In the town of Aknalich, the Yazidi people are marking the New Year, as their calendar turns to 6771. The National News published an article about the Yezidi community living in Armenia.
Aknalich has always been a centre of Armenia’s Yazidi people who, with a population of about 35,000, are the country’s largest ethnic minority. It took on new significance in 2019 when the largest Yazidi temple in the world was unveiled there.
Along with everyone else in the country, members of the Yazidi community fought in last year’s war in Nagorno-Karabakh. In 44 days, at least 16 local Yazidis were killed.
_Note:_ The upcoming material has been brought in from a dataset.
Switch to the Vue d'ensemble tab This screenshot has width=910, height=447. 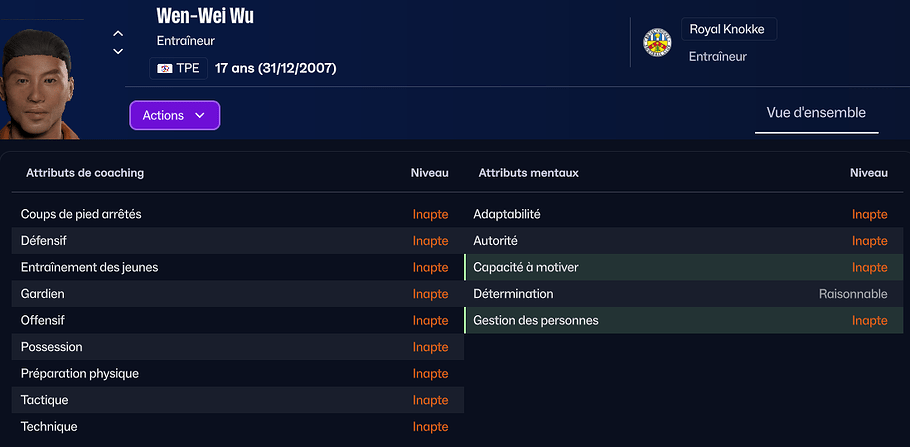(x=816, y=113)
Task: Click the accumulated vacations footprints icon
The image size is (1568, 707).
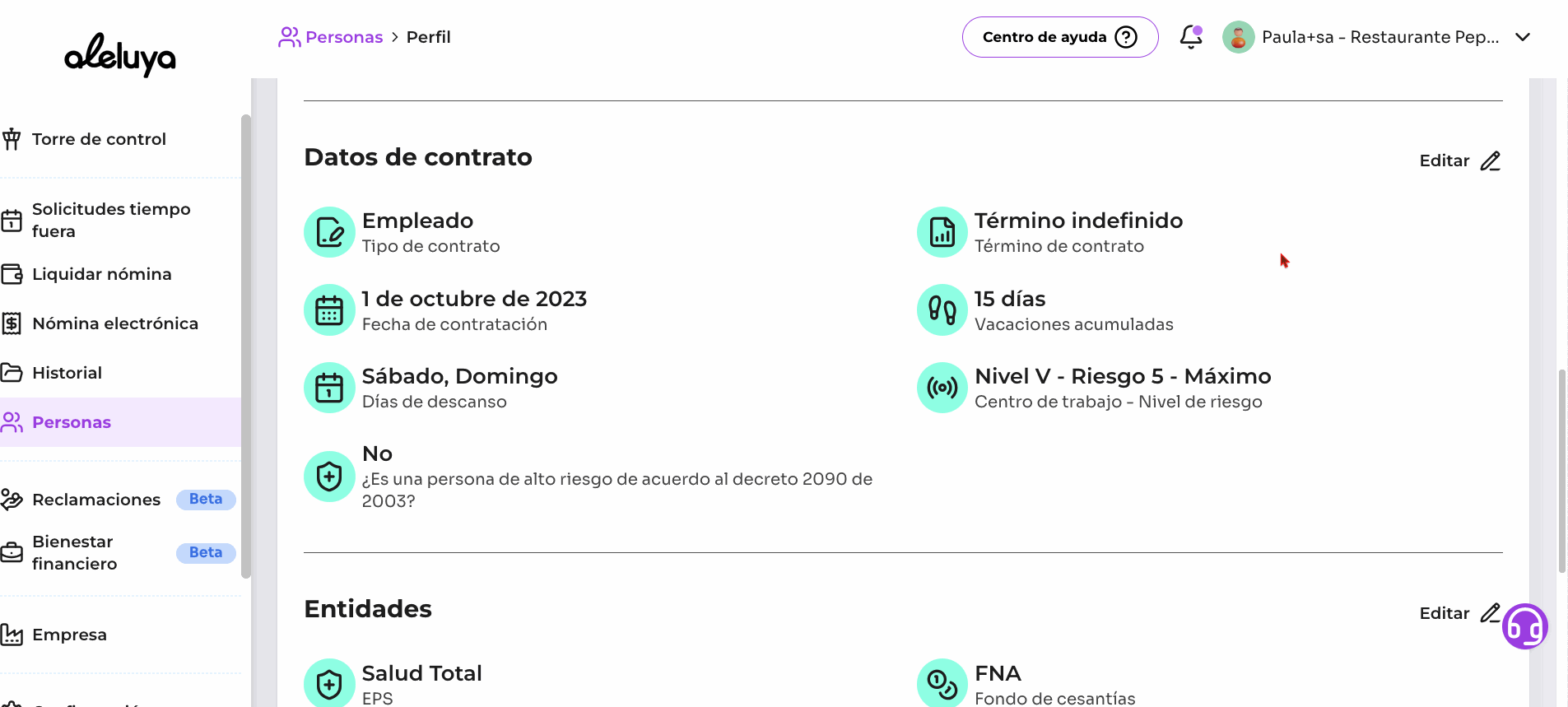Action: (x=942, y=310)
The Yazidi people are no strangers to tragedy. Their histories hold that they have been the victims of 74 genocides, most recently at the hands of ISIS in 2014, in northern Iraq. Another of those genocides came at the same time as that of the Armenians, in 1915.
At the same time that Armenian villages in eastern Anatolia were being systematically killed by Ottoman troops, the nearby Yazidi populace was also suffering reprisals. Many sought refuge in the lands that now form Armenia, laying the basis for much of today’s community. Turks tried to force Yazidi to convert to Islam but they didn’t accept. Last year they tried it again.
For the Yazidis last year, there was no question as to whether they would stand beside their Armenian neighbors on the battlefield. Yazidis say that Armenia is their country too and it was under attack. They were proud to stand with their Armenian brothers.
The newspaper quotes the words of one of the representatives of the Yezidi community: “We are an ancient people but we don’t have a state. In the 2014 genocide (in Iraq), over 100,000 Yazidis became refugees. It makes you appreciate safe places like Armenia. This is the only country in the world where Yazidis are taught at school in their own language. All our rights are protected here. We can preserve our culture, our religion, our identity.”
The Yezidi community is sure that they have a future in Armenia.